Materials provided:

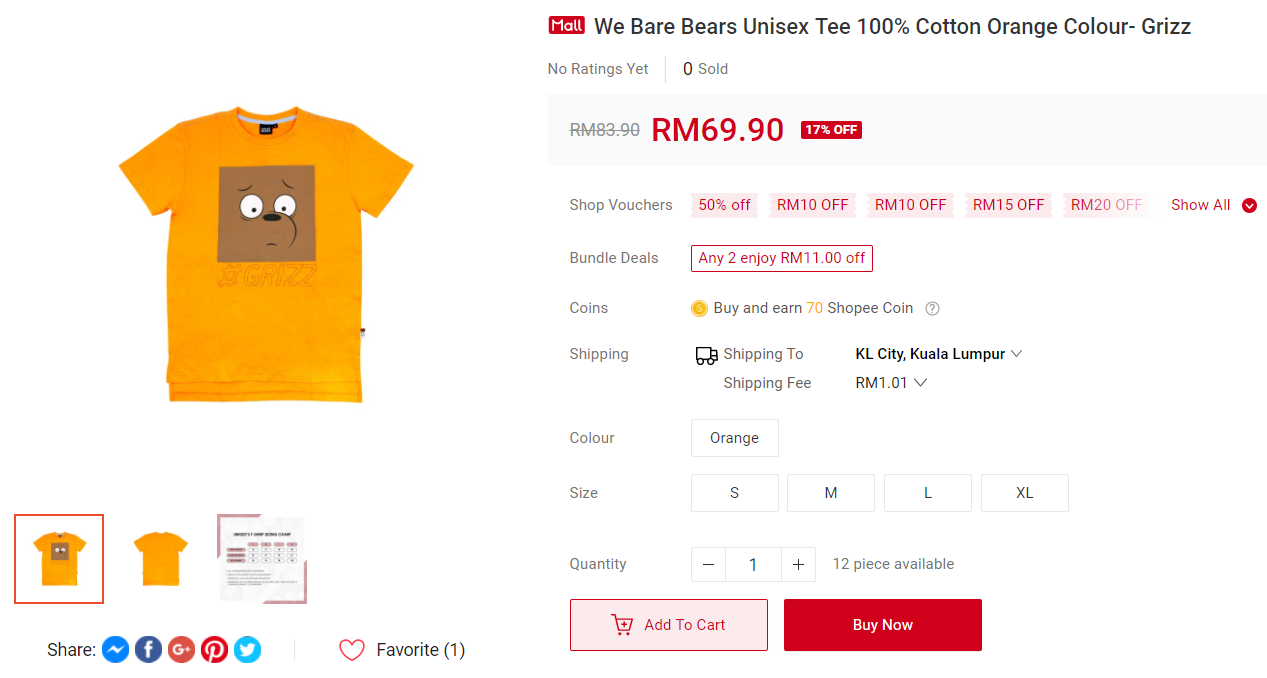1267x678 pixels.
Task: Share product on Pinterest icon
Action: pyautogui.click(x=214, y=650)
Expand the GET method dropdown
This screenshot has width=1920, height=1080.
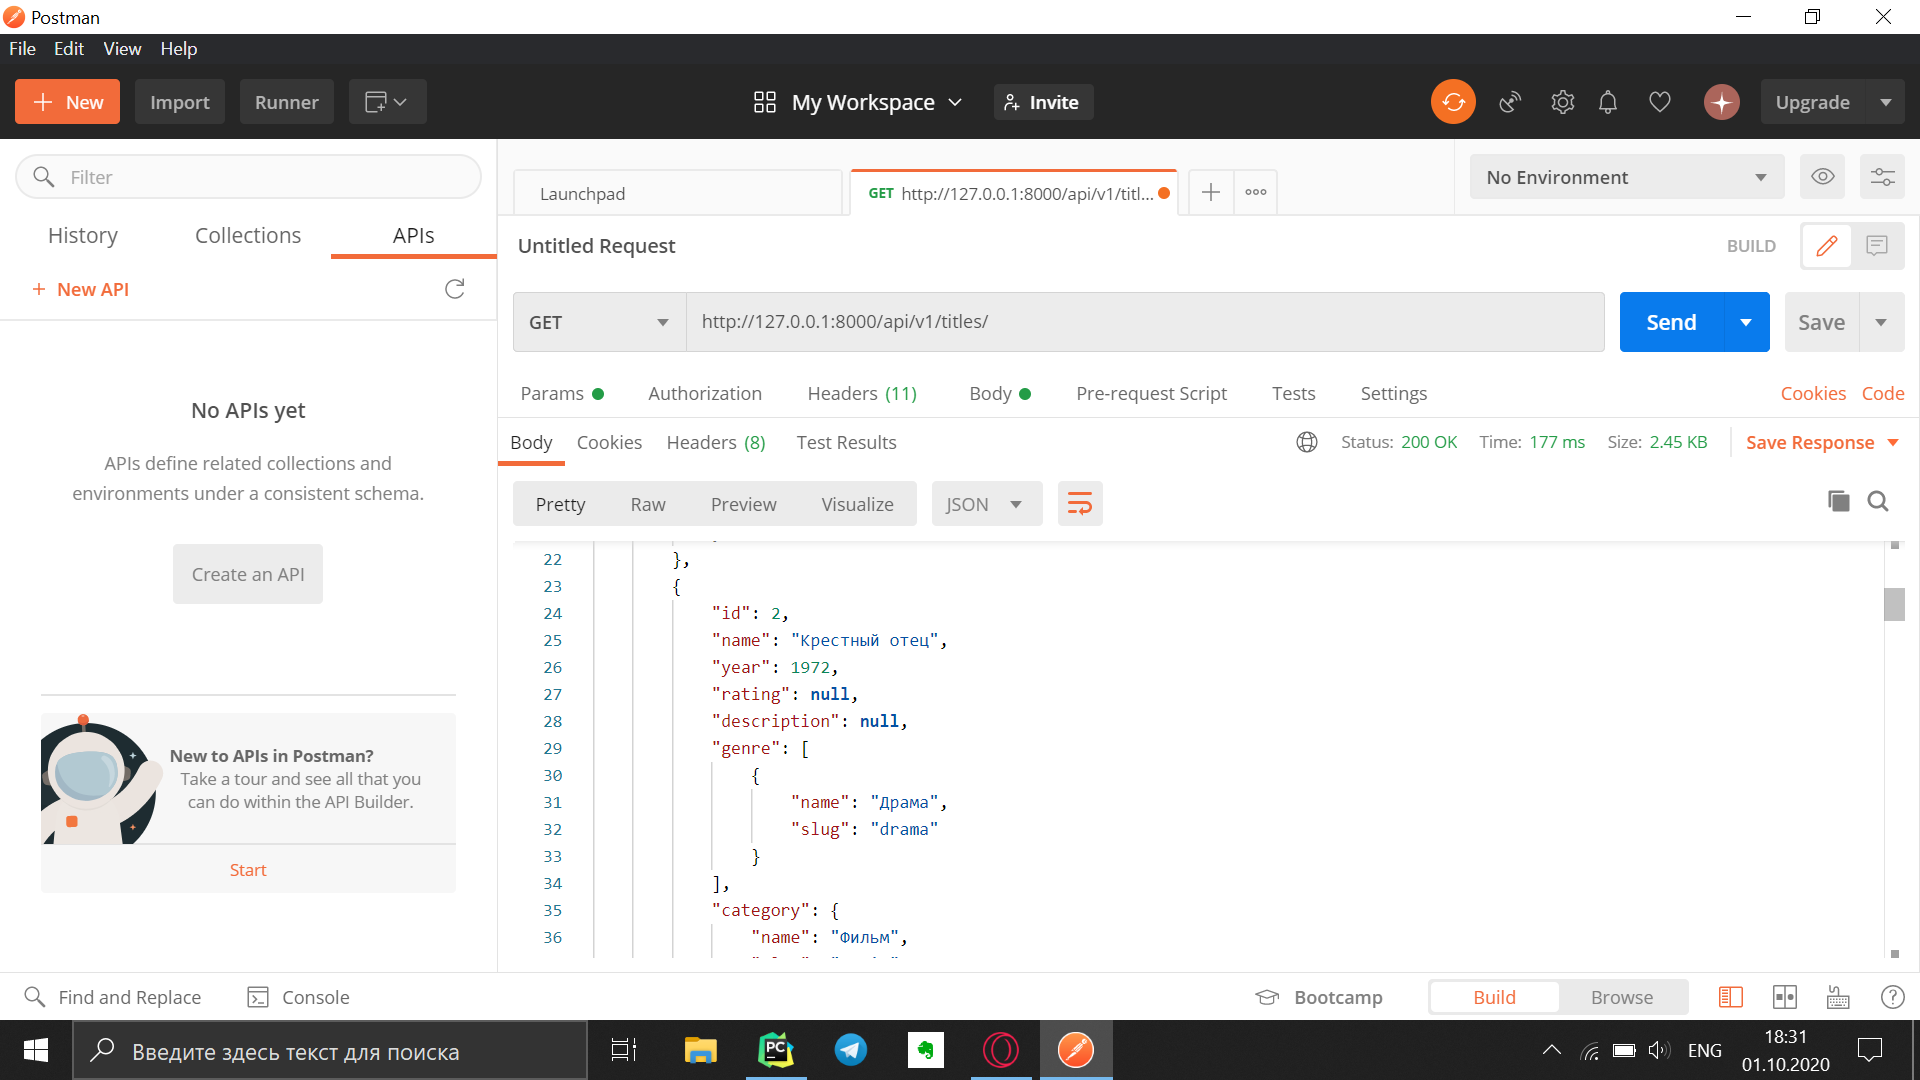coord(599,322)
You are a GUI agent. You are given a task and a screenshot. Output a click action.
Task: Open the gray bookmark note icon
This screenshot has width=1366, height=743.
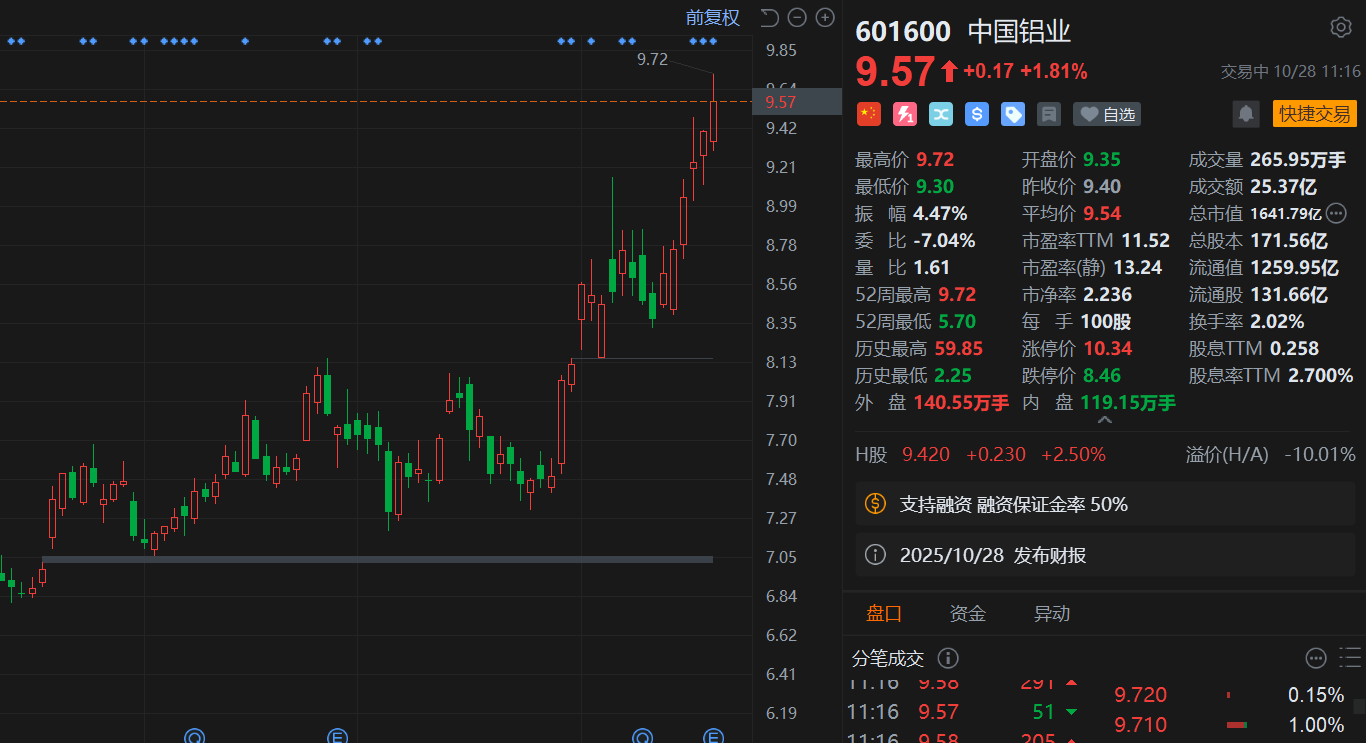(x=1049, y=114)
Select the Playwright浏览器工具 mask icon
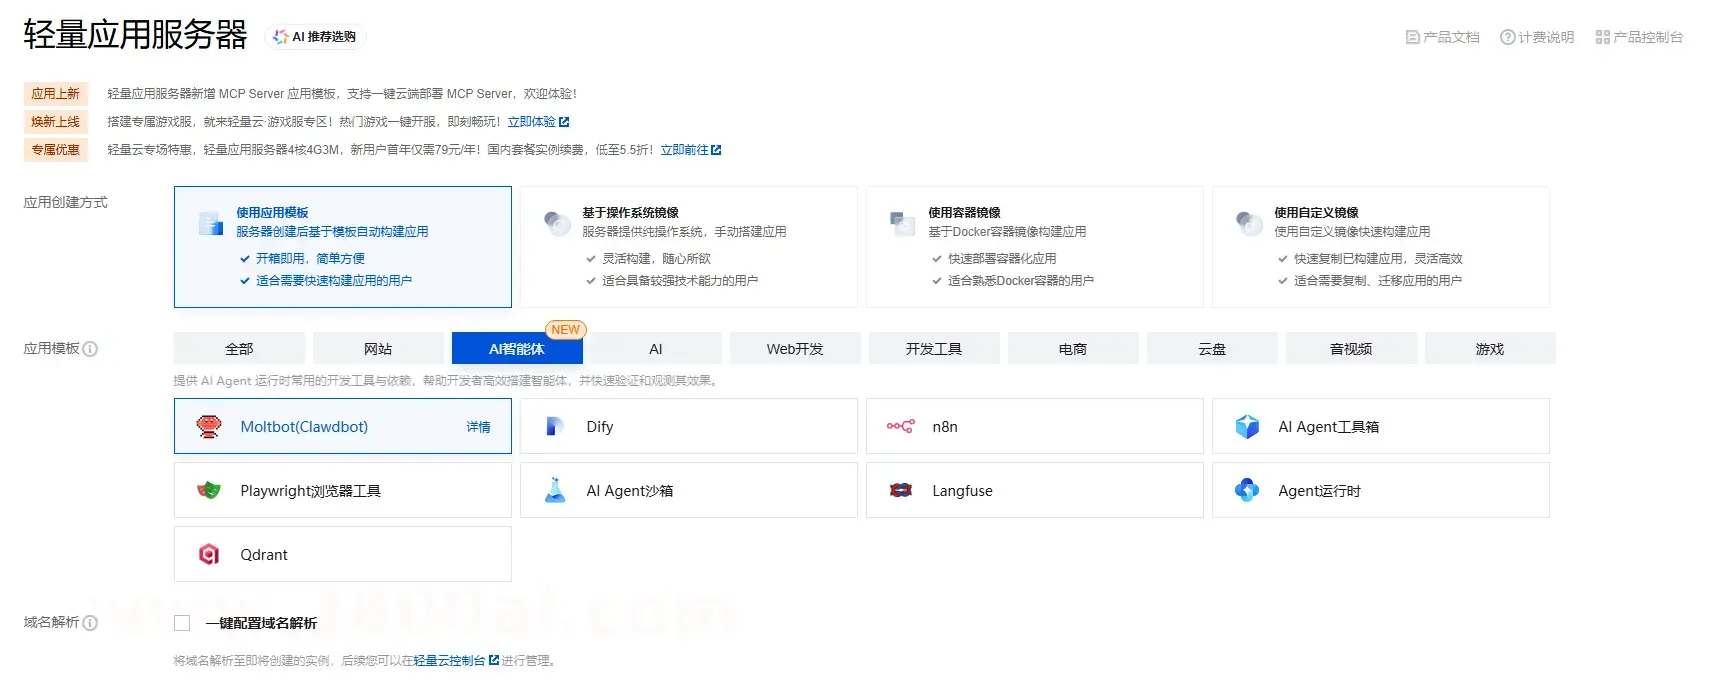The width and height of the screenshot is (1710, 684). click(209, 491)
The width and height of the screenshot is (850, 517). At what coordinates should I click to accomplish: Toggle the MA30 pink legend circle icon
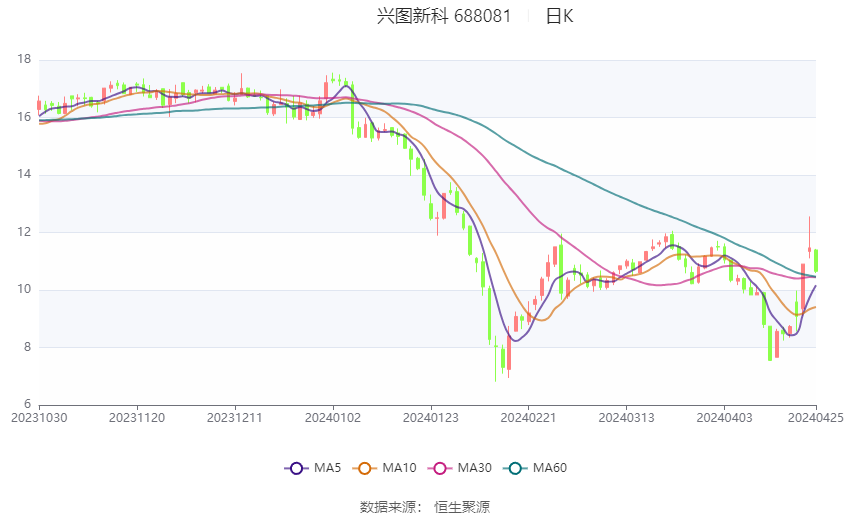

Goal: Copy the text of all five items above word for word, leaving out the pictures.

Answer in full:
1267x678 pixels.
Task: Share product on Pinterest icon
Action: pyautogui.click(x=214, y=650)
Expand the GET method dropdown
This screenshot has width=1920, height=1080.
coord(599,322)
You are a GUI agent. You are given a task and a screenshot. Output a click action.
Task: Open the gray bookmark note icon
This screenshot has width=1366, height=743.
(x=1049, y=114)
Select the Playwright浏览器工具 mask icon
The width and height of the screenshot is (1710, 684). click(209, 491)
The width and height of the screenshot is (850, 517). At what coordinates should I click to accomplish: Toggle the MA30 pink legend circle icon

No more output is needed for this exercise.